_Work required_
Your task is to copy each line of the material that includes "accomplish".

_Material for the task_
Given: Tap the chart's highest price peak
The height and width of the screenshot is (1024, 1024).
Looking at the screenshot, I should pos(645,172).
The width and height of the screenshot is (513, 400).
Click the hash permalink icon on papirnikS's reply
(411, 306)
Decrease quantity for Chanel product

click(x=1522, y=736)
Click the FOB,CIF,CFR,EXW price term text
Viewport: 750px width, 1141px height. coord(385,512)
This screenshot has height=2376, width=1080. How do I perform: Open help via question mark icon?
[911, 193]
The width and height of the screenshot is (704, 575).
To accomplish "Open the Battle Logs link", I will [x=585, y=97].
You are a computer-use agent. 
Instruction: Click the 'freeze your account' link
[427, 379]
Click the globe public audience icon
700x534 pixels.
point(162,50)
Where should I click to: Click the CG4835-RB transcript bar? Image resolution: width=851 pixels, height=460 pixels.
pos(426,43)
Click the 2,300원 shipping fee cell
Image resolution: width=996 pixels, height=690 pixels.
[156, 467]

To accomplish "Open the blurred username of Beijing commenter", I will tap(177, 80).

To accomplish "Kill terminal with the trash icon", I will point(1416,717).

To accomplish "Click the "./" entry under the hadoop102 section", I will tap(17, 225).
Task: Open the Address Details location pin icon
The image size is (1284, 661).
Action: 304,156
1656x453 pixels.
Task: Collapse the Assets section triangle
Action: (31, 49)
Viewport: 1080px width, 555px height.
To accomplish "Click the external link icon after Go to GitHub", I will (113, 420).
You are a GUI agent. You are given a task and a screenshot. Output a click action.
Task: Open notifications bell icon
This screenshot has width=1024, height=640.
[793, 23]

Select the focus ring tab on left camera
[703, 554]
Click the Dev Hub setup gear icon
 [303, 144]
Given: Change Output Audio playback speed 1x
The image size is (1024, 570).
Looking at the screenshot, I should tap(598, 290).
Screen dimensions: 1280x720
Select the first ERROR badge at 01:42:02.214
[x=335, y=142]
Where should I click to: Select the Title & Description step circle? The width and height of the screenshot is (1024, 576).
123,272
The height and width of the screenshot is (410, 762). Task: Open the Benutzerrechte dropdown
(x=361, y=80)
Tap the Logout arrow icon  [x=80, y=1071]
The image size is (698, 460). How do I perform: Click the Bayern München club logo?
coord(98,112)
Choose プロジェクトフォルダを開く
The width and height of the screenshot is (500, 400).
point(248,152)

_Answer to this task_
To accomplish "Open the Battle Logs link", I will [x=585, y=97].
To accomplish "Open the blurred username of Beijing commenter", I will tap(177, 80).
To accomplish "Kill terminal with the trash icon", I will point(1416,717).
To accomplish "Click the "./" entry under the hadoop102 section", I will tap(17, 225).
To accomplish "Click the external link icon after Go to GitHub", I will (113, 420).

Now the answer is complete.